However, the battle is still being fought. There are signs that these “social partners” are turning their anger increasingly towards Europe, besides or instead of at their own national governments. The EUobserver reported that “on 16 March in Bucharest some 50,000 workers hit the streets, according to the European Trades Union Congress and on 9 April in Budapest, Hungary’s six trade unions are to descend upon a meeting of EU finance ministers.” On March 24th around 20,000 workers from trade unions protested at a EU-summit in Brussels against “the imposition of the deepest level of economic integration in the EU’s history – the delivery of ‘economic governance’ in the union that will require wage restraint, hikes in retirement ages, public sector cutbacks and limits on government spending, amongst other stringent measures”.

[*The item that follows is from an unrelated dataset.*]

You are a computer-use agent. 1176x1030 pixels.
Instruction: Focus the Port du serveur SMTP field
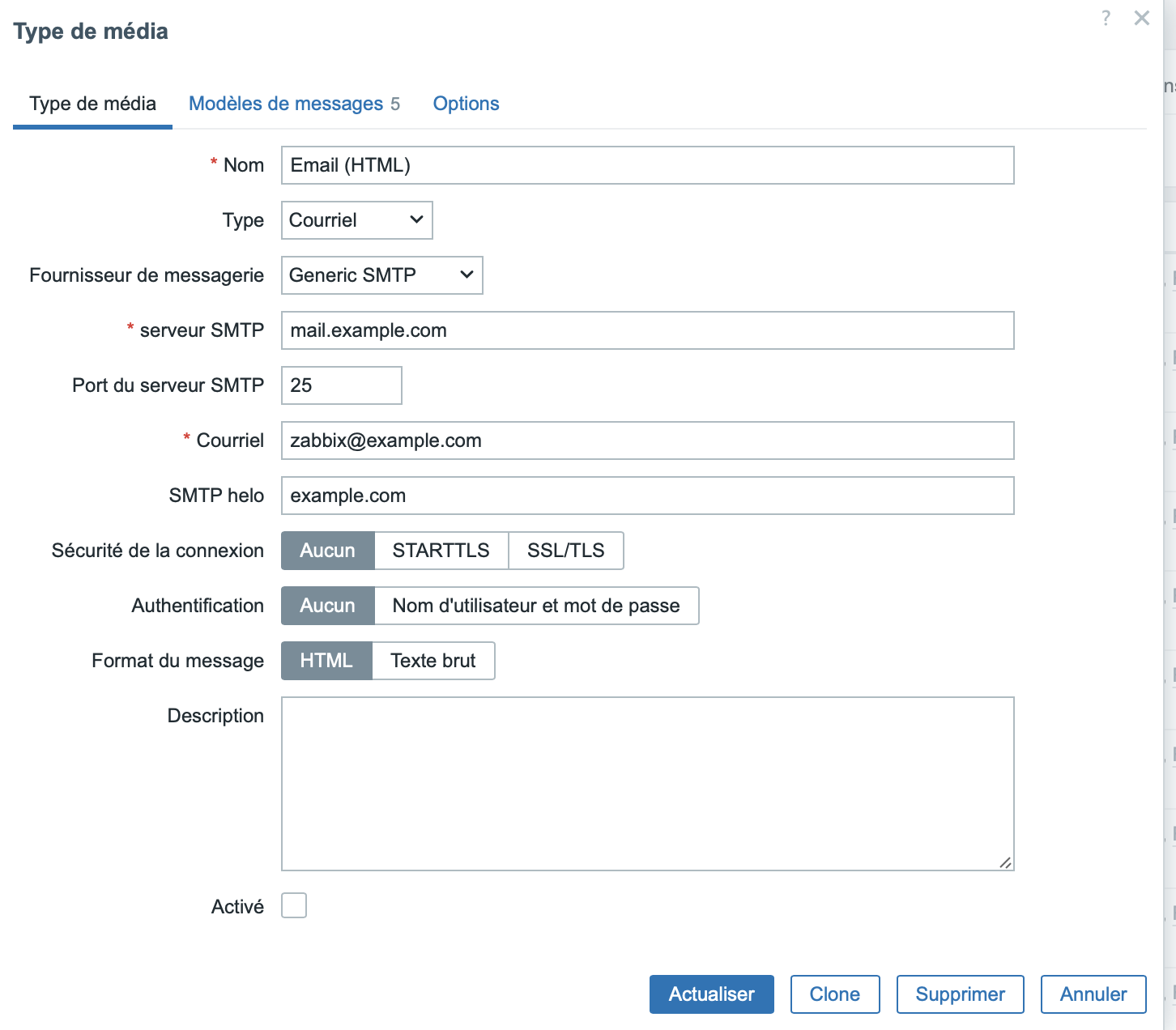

It is being denied often enough to get suspicious. And as students, workers, the unemployed or any other concerned citizen, we should get suspicious. Seeing the lack of media-attention, these kinds of pacts might just turn out to be too easy to ram through parliaments without any significant discussion, for no politician would suffer reputational damage if nobody’s paying attention (remember how easy the under reported Lisbon Treaty was adopted in the Netherlands, while the almost identical widely reported European Constitution was rejected).
To conclude. ‘Civil society’ should get suspicious, have a broad discussion about the future of Europe and force politicians to vote against the dismantling of the welfare state. Or we might wake up one day in a European state, without welfare.
- De Jager achter bloedbad Griekenland (globalinfo, 13/5/2011)
- Crisisbeleid EU is ‘coup‘ (globalinfo, 24/1/2011)
- Corporate EUtopia – How new economic governance measures challenge democracy (CEO, 19/1/2011)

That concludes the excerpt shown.